:: Records shown ::
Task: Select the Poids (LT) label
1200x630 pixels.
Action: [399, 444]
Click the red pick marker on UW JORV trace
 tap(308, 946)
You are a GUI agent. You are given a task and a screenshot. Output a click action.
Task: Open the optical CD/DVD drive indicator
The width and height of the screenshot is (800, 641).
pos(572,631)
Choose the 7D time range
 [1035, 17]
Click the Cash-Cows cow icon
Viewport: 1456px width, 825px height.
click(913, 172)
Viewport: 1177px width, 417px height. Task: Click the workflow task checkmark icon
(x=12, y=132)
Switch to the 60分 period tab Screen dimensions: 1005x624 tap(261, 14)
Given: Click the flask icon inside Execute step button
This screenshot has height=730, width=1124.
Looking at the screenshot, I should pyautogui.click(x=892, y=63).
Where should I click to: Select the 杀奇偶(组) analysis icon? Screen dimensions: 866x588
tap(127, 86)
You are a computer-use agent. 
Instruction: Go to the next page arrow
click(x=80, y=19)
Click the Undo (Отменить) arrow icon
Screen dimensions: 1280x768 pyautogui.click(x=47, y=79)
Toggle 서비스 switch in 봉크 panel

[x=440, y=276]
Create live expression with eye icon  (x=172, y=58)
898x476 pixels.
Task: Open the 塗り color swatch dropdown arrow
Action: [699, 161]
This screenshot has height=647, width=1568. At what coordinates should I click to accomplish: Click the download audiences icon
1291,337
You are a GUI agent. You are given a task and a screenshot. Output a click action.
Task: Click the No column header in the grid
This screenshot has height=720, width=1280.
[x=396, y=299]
:::
The expected response is the full data, reproduced exactly.

Task response:
Task: Select the Poids (LT) label
1200x630 pixels.
Action: [399, 444]
Click the red pick marker on UW JORV trace
 tap(308, 946)
You are a GUI agent. You are given a task and a screenshot. Output a click action.
Task: Open the optical CD/DVD drive indicator
The width and height of the screenshot is (800, 641).
pos(572,631)
Choose the 7D time range
 [1035, 17]
Click the Cash-Cows cow icon
Viewport: 1456px width, 825px height.
click(913, 172)
Viewport: 1177px width, 417px height. Task: Click the workflow task checkmark icon
(x=12, y=132)
Switch to the 60分 period tab Screen dimensions: 1005x624 tap(261, 14)
Given: Click the flask icon inside Execute step button
This screenshot has height=730, width=1124.
Looking at the screenshot, I should pyautogui.click(x=892, y=63).
Where should I click to: Select the 杀奇偶(组) analysis icon? Screen dimensions: 866x588
tap(127, 86)
You are a computer-use agent. 
Instruction: Go to the next page arrow
click(x=80, y=19)
Click the Undo (Отменить) arrow icon
Screen dimensions: 1280x768 pyautogui.click(x=47, y=79)
Toggle 서비스 switch in 봉크 panel

[x=440, y=276]
Create live expression with eye icon  (x=172, y=58)
898x476 pixels.
Task: Open the 塗り color swatch dropdown arrow
Action: [699, 161]
This screenshot has height=647, width=1568. At what coordinates should I click to accomplish: Click the download audiences icon
1291,337
You are a GUI agent. You are given a task and a screenshot. Output a click action.
Task: Click the No column header in the grid
This screenshot has height=720, width=1280.
[x=396, y=299]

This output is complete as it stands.